How to Secure Your Wi-Fi Network

secure wifi

More than a quarter of Internet users worldwide use WiFi at home to connect to the web, but many aren’t sure how to protect their home network, or why it is important to do so. The reason of not protecting wireless is that some don’t know about it, others just ignore it. There are some security tips that can be used to protect your wifi networks.

1. Change Default Password of your Wireless Routers:
Change the Administrative Password on your Wireless Routers. Each manufacturer ships their wireless routers with a default password for easy initial access. These passwords are easy to find on vendor support sites, and should therefore be changed immediately.

2. Replace WEP with WPA/WPA2:
WEP (Wired Equivalent Privacy) is a security protocol that was designed to provide a wireless computer network with a level of security and privacy comparable to what is usually expected of a wired computer network. WEP is a very weak form of security that uses common 60 or 108 bit key shared among all of the devices on the network to encrypt the wireless data. There are free tools available on the Internet that can crack a WEP key as little as 15 minutes. Once the WEP key is cracked, the network traffic instantly turns into clear text – making it easy for the hacker to treat the network like any open network. WPA (Wi-Fi Protected Access) is a powerful, standards-based, interoperable security technology for wireless computer networks. It provides strong data protection by using 128-bit encryption keys and dynamic session keys to ensure a wireless computer network’s privacy and security. Many cryptographers are confident that WPA addresses all the known attacks on WEP. It also adds strong user authentication, which was absent in WEP.
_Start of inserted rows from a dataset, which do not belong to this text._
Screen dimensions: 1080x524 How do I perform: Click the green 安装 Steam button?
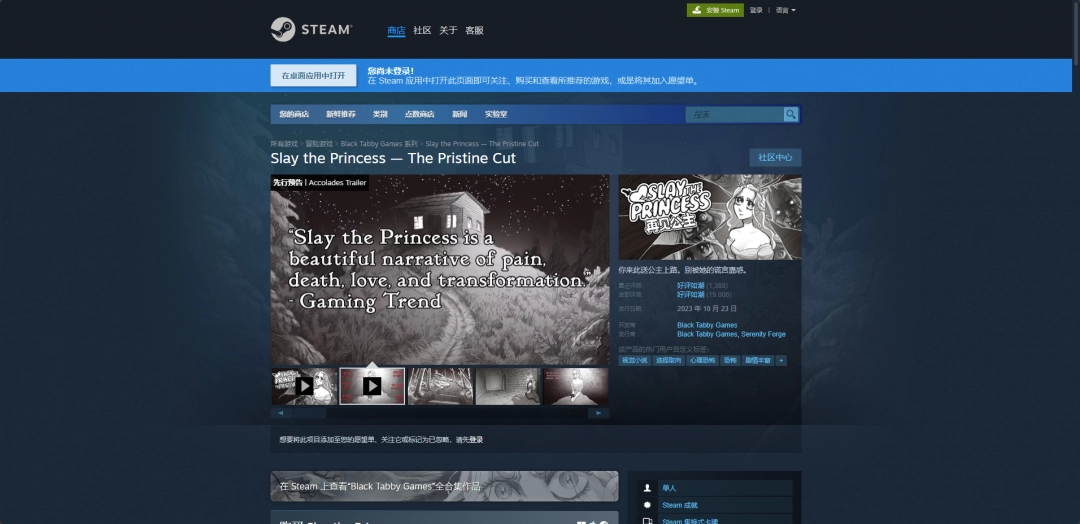(x=715, y=10)
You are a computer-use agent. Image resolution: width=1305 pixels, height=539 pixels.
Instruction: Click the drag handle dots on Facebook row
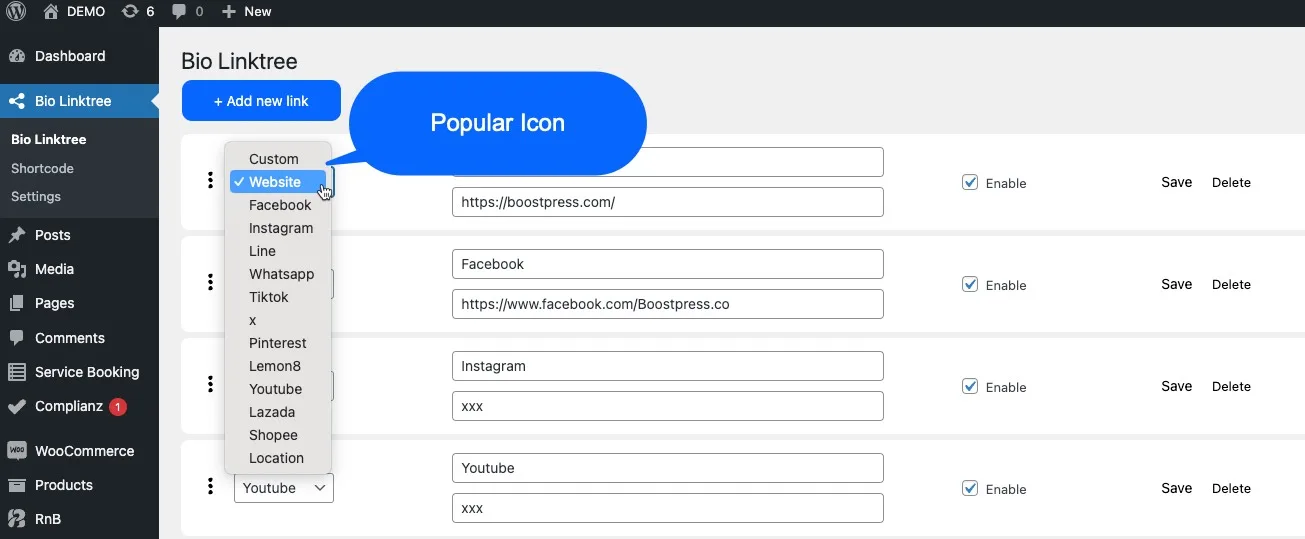click(210, 283)
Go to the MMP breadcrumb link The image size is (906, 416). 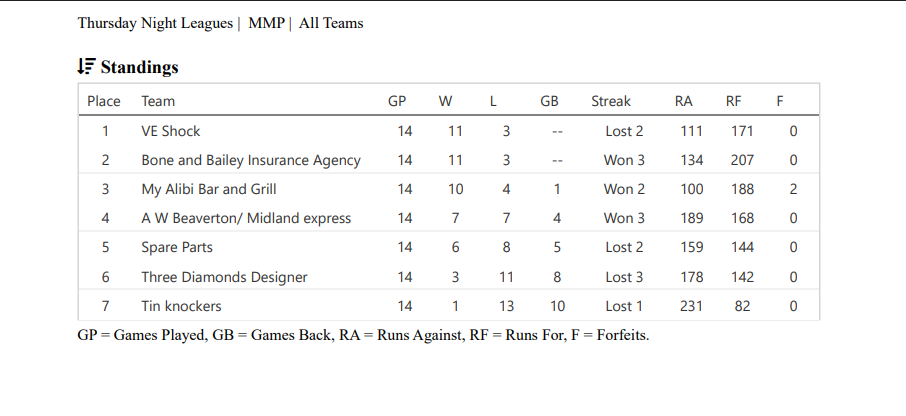point(266,23)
3. Create a strong password for your WiFi network.
To secure your wifi network, you’ll need to create a strong password with a long mix of numbers, letters and symbols so others can’t easily guess it. It will make your network password hard to crack.

3. Change the Default SSID Name:
Change the Default SSID Name and Turn Off SSID Broadcasting. This will require your wireless client computers to manually enter the name of your SSID (Service Set Identifier) before they can connect to your network. It can greatly minimize the damage from the casual user whose laptop is configured to connect to any available SSID broadcast it finds. You should also change the SSID name from the factory default, since these are just as well-known as the default passwords.
4. Disable DHCP:
Disable DHCP for a SOHO network with only a few computers, consider disabling DHCP (Dynamic Host Configuration Protocol) on your router and assigning IP addresses to your client computers manually. On newer wireless routers, you can even restrict access to the router to specific MAC addresses.